I see the breakdown of the extended family system contributing to the present chaos. It used to be that young people would be sent to stay with aunties and uncles. They had as much authority as the real parents would have over the child. With time the dynamics of society has changed and parents are obliged to take care of their children. Aunties and uncles have their own children to take care of.

There used to be those cultures in our country that inheritance passed through the mother. Thus one inherited the uncle’s property. The man’s own children inherited their uncle’s property on his death. There was, and still is, the situation where the layabout nephews of a man just hung around to pounce on the property of their uncle and driving the children away when the man dies. I have been witness to situations where the nephews and family members have come to drive the wife and the children away and take over the property.

Additional complications come when there is intermarriage with those ethnic groups that inheritance passes to children of the real father. Wives and husbands adopted various strategies to protect the rights of their children. The passage of the PNDC Law on inheritance has also helped to stabilize the situation which is still evolving. One continues to hear of incidents of family members descending on widows and their children to seize property and turn the poor family into becoming destitute.

Those in charge of our country have not and are not tackling the process of social engineering that would transform our country into the desirable place that we all wish it to be. It is, therefore, not surprising that our young people are caught in a Catch 22 situation. The education they receive is deficient. They can neither write nor write English properly. They speak their mother tongue badly that is if they do speak it at all. Those who read the mother tongue are tending to become a rare breed.

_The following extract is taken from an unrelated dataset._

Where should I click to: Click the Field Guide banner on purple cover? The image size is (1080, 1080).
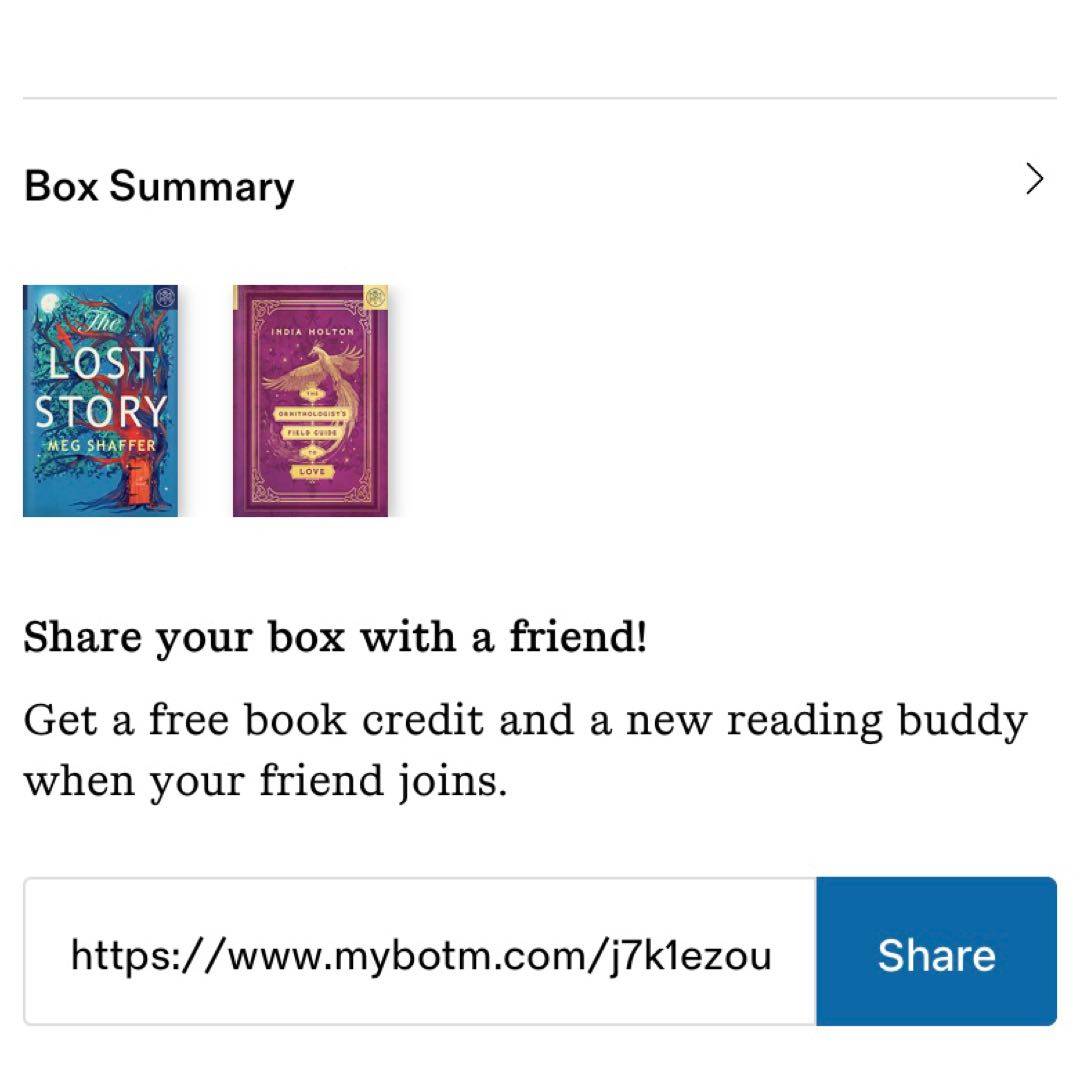(310, 433)
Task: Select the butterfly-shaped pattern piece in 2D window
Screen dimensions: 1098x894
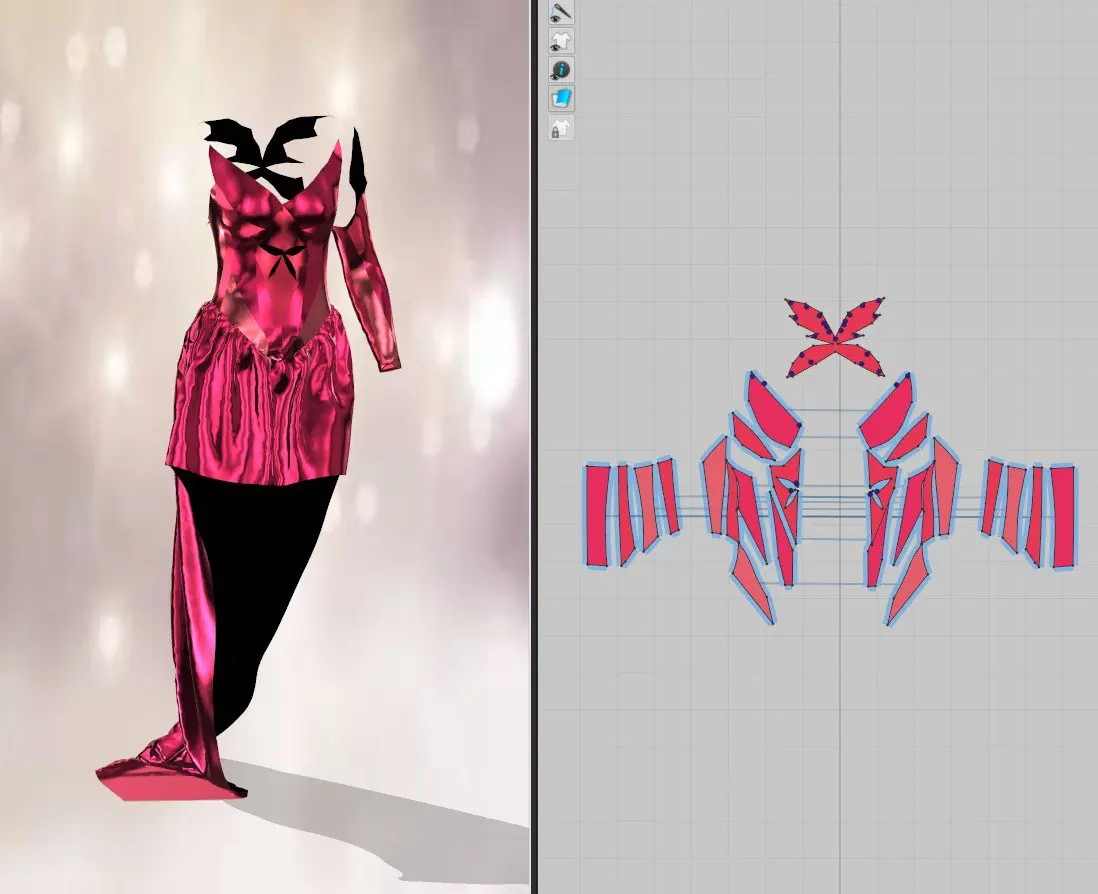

Major culprits of the paucity of knowledge of our mother tongue are the new FM stations. When one hears them talk one is not sure if you are listening to your language or Esperanto. Many years ago Dr. L. L. Zamenhof, a Russian Physician in 1887 invented a European based artificial universal language which he called Esperanto Sentences laced with liberal doses of English become their stock in trade. My own view is that in terms of programming and the promotion of the mother tongue the FM stations are turning large parts of Ghana into illiterates without any pride in their language and in its development. In this the Akan stations are the guilty party.